• **TASK GOAL**:
If a line of the records contains the string "from", copy it out.

[Dataset entries]
---*---
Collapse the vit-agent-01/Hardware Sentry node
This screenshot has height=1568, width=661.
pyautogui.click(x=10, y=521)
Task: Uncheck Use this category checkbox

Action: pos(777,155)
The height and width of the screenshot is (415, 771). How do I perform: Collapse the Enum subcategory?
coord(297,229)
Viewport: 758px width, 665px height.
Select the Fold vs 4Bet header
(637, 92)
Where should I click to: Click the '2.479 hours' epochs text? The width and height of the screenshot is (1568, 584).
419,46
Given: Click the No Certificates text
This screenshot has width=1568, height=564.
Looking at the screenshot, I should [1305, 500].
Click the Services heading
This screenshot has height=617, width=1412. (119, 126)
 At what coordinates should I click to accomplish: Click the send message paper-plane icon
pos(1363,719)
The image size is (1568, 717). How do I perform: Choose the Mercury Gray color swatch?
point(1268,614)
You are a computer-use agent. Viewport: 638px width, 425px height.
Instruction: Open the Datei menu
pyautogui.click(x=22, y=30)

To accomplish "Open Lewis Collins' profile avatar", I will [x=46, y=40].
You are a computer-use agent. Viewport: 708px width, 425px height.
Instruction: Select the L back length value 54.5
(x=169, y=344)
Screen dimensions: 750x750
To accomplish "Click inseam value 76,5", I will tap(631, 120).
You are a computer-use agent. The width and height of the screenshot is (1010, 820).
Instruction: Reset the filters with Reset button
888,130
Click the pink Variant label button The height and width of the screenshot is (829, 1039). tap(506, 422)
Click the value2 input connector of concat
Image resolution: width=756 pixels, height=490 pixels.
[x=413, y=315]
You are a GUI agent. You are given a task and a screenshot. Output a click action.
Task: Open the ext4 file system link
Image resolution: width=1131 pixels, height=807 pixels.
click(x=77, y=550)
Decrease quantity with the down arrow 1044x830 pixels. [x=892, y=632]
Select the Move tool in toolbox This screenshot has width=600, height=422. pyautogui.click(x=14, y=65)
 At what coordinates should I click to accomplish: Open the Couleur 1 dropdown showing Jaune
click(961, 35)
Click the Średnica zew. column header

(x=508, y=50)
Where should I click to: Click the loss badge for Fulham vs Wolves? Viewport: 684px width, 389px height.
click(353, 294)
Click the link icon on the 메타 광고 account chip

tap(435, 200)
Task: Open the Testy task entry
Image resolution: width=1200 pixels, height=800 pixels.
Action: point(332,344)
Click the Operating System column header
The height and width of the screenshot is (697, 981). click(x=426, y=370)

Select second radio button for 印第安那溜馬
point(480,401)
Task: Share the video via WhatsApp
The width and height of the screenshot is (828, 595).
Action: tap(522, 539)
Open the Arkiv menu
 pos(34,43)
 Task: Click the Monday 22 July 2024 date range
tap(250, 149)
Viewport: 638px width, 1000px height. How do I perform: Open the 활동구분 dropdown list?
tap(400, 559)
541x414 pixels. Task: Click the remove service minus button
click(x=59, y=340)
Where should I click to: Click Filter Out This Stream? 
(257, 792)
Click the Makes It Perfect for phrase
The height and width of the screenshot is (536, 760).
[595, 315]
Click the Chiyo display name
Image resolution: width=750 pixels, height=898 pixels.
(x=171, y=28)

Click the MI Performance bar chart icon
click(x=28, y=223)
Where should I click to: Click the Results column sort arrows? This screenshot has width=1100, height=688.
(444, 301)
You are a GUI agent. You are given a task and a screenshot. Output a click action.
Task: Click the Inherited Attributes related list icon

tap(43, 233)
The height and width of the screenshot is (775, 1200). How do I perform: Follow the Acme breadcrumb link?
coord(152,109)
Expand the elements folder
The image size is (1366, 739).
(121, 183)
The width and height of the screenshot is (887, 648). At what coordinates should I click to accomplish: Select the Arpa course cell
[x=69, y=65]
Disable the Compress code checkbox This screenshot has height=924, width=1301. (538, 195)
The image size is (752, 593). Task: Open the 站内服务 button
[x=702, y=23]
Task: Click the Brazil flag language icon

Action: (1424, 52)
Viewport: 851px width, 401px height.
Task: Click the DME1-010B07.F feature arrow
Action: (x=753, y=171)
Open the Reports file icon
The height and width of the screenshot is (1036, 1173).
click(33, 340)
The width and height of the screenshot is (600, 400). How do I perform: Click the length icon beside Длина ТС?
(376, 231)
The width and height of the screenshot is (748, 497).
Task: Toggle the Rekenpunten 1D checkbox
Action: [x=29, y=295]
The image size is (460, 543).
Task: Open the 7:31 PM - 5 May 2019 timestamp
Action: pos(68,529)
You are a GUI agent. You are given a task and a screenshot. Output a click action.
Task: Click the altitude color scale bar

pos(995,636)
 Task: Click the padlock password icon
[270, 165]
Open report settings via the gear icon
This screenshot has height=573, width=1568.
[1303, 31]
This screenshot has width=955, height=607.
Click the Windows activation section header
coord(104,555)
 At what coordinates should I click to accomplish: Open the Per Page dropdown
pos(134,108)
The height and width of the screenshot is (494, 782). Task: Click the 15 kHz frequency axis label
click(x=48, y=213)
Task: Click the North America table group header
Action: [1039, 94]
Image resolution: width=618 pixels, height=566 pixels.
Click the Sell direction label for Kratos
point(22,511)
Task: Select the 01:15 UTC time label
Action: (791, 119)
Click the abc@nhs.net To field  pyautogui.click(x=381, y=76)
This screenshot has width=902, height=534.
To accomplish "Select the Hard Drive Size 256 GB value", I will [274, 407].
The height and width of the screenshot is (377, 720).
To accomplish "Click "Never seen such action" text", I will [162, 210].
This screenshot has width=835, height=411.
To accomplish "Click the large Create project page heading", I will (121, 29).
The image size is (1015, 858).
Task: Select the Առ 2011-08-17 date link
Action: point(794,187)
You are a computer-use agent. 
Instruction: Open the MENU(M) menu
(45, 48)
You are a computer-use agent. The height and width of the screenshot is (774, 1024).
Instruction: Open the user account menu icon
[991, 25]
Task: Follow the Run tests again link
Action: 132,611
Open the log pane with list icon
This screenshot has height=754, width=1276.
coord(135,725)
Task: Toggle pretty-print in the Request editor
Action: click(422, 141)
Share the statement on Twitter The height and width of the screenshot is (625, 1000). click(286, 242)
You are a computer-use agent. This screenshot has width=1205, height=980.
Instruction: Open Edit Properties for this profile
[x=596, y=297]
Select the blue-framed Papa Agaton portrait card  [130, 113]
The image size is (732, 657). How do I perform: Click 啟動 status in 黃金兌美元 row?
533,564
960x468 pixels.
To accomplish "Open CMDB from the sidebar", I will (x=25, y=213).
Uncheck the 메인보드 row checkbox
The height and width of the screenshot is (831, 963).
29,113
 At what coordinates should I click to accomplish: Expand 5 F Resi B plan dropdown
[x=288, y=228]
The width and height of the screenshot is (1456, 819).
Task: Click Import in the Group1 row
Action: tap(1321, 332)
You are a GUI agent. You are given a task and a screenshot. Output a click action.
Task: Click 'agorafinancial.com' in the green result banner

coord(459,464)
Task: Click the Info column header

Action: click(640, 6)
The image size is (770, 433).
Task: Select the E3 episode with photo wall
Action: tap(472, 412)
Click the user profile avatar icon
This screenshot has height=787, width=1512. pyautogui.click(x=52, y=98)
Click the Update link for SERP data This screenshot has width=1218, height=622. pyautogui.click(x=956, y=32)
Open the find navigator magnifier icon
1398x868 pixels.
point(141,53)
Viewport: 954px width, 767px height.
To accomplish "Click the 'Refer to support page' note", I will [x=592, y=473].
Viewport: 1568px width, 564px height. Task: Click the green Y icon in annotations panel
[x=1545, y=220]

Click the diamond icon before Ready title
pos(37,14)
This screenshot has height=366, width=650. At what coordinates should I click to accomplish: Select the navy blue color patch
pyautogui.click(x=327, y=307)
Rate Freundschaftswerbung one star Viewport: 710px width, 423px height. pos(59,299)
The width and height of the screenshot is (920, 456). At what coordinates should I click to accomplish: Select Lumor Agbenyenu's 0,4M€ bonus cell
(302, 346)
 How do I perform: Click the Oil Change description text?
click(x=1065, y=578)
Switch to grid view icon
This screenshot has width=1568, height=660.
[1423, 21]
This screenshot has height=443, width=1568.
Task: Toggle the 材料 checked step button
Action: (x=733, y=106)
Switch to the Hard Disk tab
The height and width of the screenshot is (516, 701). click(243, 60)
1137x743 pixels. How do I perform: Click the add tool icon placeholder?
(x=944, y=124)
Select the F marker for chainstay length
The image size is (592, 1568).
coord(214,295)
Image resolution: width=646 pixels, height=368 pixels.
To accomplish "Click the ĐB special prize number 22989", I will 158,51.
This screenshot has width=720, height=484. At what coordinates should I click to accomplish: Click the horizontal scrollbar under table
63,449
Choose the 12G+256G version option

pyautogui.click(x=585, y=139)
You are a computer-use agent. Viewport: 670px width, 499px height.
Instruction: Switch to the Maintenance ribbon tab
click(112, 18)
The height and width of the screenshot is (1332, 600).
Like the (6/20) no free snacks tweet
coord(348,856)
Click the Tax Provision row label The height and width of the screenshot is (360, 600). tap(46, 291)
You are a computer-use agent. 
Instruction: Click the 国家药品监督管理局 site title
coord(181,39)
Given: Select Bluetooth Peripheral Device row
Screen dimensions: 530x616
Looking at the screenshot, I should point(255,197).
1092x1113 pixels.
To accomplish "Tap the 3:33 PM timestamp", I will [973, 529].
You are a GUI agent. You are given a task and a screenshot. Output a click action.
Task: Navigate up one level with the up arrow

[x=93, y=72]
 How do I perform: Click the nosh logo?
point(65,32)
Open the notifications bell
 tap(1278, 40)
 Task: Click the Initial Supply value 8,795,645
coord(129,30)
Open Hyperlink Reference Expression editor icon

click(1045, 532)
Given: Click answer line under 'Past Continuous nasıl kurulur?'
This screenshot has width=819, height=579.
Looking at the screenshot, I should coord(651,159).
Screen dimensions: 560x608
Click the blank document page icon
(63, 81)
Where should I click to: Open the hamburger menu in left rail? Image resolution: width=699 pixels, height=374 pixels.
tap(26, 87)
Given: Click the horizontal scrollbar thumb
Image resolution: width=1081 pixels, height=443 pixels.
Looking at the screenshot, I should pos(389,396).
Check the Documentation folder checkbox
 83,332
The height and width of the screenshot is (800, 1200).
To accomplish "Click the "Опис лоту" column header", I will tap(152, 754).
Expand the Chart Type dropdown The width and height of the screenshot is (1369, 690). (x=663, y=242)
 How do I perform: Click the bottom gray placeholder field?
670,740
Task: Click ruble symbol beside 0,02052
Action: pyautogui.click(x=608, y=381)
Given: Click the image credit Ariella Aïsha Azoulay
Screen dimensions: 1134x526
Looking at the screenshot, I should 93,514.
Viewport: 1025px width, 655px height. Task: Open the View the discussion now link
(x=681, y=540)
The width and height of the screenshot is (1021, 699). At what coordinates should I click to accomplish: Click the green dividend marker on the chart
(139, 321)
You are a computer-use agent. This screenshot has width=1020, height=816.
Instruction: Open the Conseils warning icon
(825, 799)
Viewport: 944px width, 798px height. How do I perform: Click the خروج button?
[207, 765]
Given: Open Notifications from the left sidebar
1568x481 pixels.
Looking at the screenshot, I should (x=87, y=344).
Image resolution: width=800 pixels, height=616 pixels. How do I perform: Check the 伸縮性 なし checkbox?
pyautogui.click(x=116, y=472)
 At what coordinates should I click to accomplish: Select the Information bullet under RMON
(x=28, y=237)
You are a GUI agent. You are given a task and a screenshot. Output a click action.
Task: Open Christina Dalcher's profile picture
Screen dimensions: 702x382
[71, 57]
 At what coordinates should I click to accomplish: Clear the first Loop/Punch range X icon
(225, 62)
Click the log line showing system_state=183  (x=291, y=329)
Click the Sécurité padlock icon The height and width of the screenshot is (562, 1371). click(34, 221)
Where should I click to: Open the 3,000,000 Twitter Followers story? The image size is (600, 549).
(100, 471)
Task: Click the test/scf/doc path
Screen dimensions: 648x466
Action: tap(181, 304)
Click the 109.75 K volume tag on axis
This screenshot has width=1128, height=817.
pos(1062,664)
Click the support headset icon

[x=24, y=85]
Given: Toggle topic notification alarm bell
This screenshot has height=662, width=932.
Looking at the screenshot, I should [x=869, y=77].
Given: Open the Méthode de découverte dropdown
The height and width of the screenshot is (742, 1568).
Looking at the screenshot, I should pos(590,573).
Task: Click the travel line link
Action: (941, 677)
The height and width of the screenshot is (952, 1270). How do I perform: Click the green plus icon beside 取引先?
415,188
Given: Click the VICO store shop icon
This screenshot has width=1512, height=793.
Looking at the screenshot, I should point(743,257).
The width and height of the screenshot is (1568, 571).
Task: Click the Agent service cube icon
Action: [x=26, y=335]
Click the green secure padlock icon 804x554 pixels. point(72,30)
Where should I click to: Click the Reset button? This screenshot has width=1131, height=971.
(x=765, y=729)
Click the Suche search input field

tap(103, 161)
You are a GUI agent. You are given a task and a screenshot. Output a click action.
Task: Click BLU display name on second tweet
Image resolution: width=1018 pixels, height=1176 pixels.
---*---
• **ANSWER SECTION**:
To accomplish "Open CMDB from the sidebar", I will (x=25, y=213).
Given: Open Notifications from the left sidebar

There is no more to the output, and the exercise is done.